1943 wurde hier ein Denkmal für berühmte litauische Piloten, die beim Versuch der Atlantiküberquerung leider tödlich kurz vor ihrem Ziel verunglückten.
Unweit entfernt vom Teufelsstein steht eine heilige Eiche. Dem baltischen Volke war der Wald stets heilig. Speziell Eichen, die über 1000 Jahre alt werden können und für Robustheit und guten Heizwert stehen würden verehrt. Auch wenn hier heute den alten Göttern keine Opfer mehr erbracht werden, so werden wenigstens die Bäume weiterhin gehegt und gepflegt. Scheint doch nicht alles alte Brauchtum verloren gegangen zu sein.
Fun fact direkt von der Straße: Heute habe ich ganz offiziell, mit über 30 Jahren, mitten in Litauen, meinen allerersten polizeilichen Alkoholtest absolviert. Das scheint am Samstag Mittag um 12.30 Uhr auf der Landstraße in der Pampa eine ganz normale Sache zu sein. Da werden alle vorbei fahrenden Autos kurz rechts ran gewunken und nacheinander darf jeder mal pusten. Natürlich 0,0 - gute Weiterfahrt.
Letzter Zwischenstopp für heute war das Freilichtmuseum in Kleboniškiai. Hier taucht man in die ländliche Welt des 19. Jh. ein. Neben den Wohnbereichen sind auch viele alte Gerätschaften und Handarbeit ausgestellt.

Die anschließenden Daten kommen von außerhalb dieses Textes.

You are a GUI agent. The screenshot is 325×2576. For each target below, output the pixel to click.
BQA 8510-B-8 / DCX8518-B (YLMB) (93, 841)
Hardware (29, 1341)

Die Gerüche von Scheune und Geräteschuppen sind mir aus meiner Kindheit bei meinen Großeltern noch sehr vertraut und haben sofort schöne Erinnerungen geweckt. Obwohl auch eine meiner Kommoden noch sehr lang nach ähnlichem Schmierfett roch 😅









Ich wollte schon weiter düsen, da lockte mich ein Schild zu sich. Darauf war ein Hügelgrab ausgeschrieben, was ich mir nun wirklich nicht entgehen lassen wollte. Die Legende zum Hügel sagt, dass darauf eine Festungsanlage stand, man fand auch Tonscherben, die auf Besiedelung schließen lassen. Als dann aber damit begonnen werden sollte, den Hügel unzugraben, um zu schauen, was er noch alles verbarg, hatte der Ausgrabungsleiter einen Traum: würde man eine Taube finden, so würden alle Bewohner der angrenzenden Siedlung für alle weiteren Generationen in Glück und Wohlstand leben. Würde man aber einen schwarzen Raben finden, so hätten sie Pech für immer und würden von fortan das Ungemacht anziehen. Aus Angst vor dem Ergebnis weigerte sich der Leiter weiter zu graben und wies auch seine Mitarbeiter an, die Schaufeln sinken zu lassen. Einige von ihnen waren jedoch nicht so abergläubig und gruben weiter. Doch egal wie viel sie tagsüber aushoben, über Nacht füllten sich die Gruben wieder - als Strafe für ihre Ungläubigkeit. Fakt ist: es hat bis heute keiner wieder weitergegraben und niemand weiß, was dieser Hügel verbirgt.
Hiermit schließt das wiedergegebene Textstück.